Heart attacks are a medical emergency whereby the supply of blood to the heart is suddenly blocked, usually by a blood clot. A lack of blood to the heart may seriously damage the heart muscle and can be life-threatening. This destructive mechanism can be signalled by acute bodily changes.
One distinctive warning sign is feeling or being sick, according to the NHS.
Other symptoms include:
- Chest pain – a sensation of pressure, tightness or squeezing in the centre of your chest
- Pain in other parts of the body – it can feel as if the pain is travelling from your chest to your arms (usually the left arm is affected, but it can affect both arms), jaw, neck, back and tummy (abdomen)
- Feeling lightheaded or dizzy
- Shortness of breath
- An overwhelming sense of anxiety (similar to having a panic attack)
- Coughing or wheezing.
It is important to note that chest pain levels vary from person to person.
“For some people, the pain or tightness in their chest is severe, while other people just feel uncomfortable, or pain similar to indigestion,” explains the British Heart Foundation (BHF).
How to prevent having one in the first place
Making lifestyle changes is the most effective way to stave off the threat of having a heart attack.
Eating a heart-healthy diet is integral to this effort because it supplies the body with all the nutrients it needs.
As the American Heart Association (AHA) explains, nutrient-rich foods have minerals, protein, whole grains and other nutrients but are lower in calories.
They may help you control your weight, cholesterol and blood pressure – heart attack precursors, the AHA says.
According to the health body, you should eat an overall healthy dietary pattern that emphasises:
- A variety of fruits and vegetables
- Whole grains
- Low-fat dairy products
- Skinless poultry and fish
- Nuts and legumes
- Non-tropical vegetable oils.
“Limit saturated fat, trans fat, sodium, red meat, sweets and sugar-sweetened beverages,” it adds.
Many of these components can be found in the DASH diet (Dietary Approaches to Stop Hypertension).
According to the Mayo Clinic, the DASH diet encourages you to reduce the sodium in your diet and eat a variety of foods rich in nutrients that help lower blood pressure, such as potassium, calcium and magnesium.

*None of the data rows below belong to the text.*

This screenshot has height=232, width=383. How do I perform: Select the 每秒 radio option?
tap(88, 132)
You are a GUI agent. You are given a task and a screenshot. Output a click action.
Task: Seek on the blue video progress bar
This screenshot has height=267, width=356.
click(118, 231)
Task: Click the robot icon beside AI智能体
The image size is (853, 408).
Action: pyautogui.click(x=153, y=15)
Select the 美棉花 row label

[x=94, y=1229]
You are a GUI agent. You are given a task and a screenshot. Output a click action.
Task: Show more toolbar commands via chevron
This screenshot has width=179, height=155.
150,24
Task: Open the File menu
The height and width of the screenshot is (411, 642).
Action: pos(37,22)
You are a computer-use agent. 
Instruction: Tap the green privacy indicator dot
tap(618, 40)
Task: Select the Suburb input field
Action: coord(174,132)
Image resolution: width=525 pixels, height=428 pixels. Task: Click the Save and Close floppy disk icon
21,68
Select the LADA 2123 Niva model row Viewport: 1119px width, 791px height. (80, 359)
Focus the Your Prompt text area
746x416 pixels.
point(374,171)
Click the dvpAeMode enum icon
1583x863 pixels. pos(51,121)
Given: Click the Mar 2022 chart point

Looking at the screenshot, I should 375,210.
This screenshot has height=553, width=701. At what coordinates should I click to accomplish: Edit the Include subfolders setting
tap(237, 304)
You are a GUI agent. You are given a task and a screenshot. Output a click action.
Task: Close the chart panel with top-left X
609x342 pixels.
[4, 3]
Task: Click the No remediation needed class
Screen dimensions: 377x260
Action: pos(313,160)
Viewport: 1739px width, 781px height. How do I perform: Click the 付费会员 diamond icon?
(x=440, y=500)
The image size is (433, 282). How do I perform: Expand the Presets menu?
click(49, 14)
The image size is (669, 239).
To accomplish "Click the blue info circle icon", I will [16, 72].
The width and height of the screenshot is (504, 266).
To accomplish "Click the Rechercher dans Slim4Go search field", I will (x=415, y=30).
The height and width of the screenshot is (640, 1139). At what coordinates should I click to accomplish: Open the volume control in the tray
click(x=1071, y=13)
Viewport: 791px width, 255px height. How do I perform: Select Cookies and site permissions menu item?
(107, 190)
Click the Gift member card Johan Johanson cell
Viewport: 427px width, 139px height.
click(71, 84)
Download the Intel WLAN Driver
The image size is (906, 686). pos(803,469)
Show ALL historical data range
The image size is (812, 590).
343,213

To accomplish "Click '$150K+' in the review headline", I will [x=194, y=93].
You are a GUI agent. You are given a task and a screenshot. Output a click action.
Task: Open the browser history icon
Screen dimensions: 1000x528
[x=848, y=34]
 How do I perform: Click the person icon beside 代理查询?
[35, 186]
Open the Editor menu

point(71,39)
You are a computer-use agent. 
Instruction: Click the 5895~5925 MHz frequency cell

“By following the DASH diet, you may be able to reduce your blood pressure by a few points in just two weeks,” it says.
The DASH diet emphasises vegetables, fruits and low-fat dairy foods — and moderate amounts of whole grains, fish, poultry and nuts.
In addition to eating a healthy, balanced diet, regular exercise is required to keep the threat of having a heart attack at bay.
“Being active and doing regular exercise will lower your blood pressure by keeping your heart and blood vessels in good condition,” explains the health body.